Only the lines from the top of the material through the line containing "Home (239, 159)" should be restated, each one exactly.

++++ Source material ++++

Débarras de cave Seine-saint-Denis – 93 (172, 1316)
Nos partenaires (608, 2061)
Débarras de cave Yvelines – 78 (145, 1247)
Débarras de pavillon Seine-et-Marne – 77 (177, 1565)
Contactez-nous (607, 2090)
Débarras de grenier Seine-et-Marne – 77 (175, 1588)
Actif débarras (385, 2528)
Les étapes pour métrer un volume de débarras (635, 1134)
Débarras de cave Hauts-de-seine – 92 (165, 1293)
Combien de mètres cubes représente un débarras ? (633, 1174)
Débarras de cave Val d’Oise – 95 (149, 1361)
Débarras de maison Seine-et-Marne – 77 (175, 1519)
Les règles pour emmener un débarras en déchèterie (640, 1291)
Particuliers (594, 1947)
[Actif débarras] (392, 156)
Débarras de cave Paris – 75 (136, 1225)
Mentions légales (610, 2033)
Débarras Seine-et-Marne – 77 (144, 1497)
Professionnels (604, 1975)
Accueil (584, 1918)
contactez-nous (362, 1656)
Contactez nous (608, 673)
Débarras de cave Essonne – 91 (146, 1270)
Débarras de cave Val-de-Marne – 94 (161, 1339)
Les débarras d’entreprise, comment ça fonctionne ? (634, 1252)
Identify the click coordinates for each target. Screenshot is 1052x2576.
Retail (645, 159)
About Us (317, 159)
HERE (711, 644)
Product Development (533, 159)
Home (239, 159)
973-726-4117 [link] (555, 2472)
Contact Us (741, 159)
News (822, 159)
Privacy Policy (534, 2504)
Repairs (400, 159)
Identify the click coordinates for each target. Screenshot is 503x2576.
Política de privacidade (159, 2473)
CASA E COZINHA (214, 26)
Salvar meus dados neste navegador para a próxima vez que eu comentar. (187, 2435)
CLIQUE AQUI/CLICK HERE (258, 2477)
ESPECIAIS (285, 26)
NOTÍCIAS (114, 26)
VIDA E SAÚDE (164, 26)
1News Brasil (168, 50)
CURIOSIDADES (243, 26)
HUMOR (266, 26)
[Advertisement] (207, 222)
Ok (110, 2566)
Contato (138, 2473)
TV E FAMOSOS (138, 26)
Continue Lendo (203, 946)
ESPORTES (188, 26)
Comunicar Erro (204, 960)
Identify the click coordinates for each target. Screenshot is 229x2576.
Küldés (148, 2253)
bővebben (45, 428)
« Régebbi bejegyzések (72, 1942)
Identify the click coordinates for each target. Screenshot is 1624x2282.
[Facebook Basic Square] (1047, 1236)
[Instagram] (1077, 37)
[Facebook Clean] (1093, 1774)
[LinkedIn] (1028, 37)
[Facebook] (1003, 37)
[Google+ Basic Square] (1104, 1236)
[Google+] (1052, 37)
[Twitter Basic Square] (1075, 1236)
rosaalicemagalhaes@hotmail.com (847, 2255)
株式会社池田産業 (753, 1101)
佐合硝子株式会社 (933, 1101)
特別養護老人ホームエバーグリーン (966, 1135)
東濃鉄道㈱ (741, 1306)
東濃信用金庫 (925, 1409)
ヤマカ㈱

++++

**Solution for this exercise:**
Débarras de cave Seine-saint-Denis – 93 (172, 1316)
Nos partenaires (608, 2061)
Débarras de cave Yvelines – 78 (145, 1247)
Débarras de pavillon Seine-et-Marne – 77 (177, 1565)
Contactez-nous (607, 2090)
Débarras de grenier Seine-et-Marne – 77 (175, 1588)
Actif débarras (385, 2528)
Les étapes pour métrer un volume de débarras (635, 1134)
Débarras de cave Hauts-de-seine – 92 (165, 1293)
Combien de mètres cubes représente un débarras ? (633, 1174)
Débarras de cave Val d’Oise – 95 (149, 1361)
Débarras de maison Seine-et-Marne – 77 (175, 1519)
Les règles pour emmener un débarras en déchèterie (640, 1291)
Particuliers (594, 1947)
[Actif débarras] (392, 156)
Débarras de cave Paris – 75 (136, 1225)
Mentions légales (610, 2033)
Débarras Seine-et-Marne – 77 (144, 1497)
Professionnels (604, 1975)
Accueil (584, 1918)
contactez-nous (362, 1656)
Contactez nous (608, 673)
Débarras de cave Essonne – 91 (146, 1270)
Débarras de cave Val-de-Marne – 94 (161, 1339)
Les débarras d’entreprise, comment ça fonctionne ? (634, 1252)
Identify the click coordinates for each target. Screenshot is 1052x2576.
Retail (645, 159)
About Us (317, 159)
HERE (711, 644)
Product Development (533, 159)
Home (239, 159)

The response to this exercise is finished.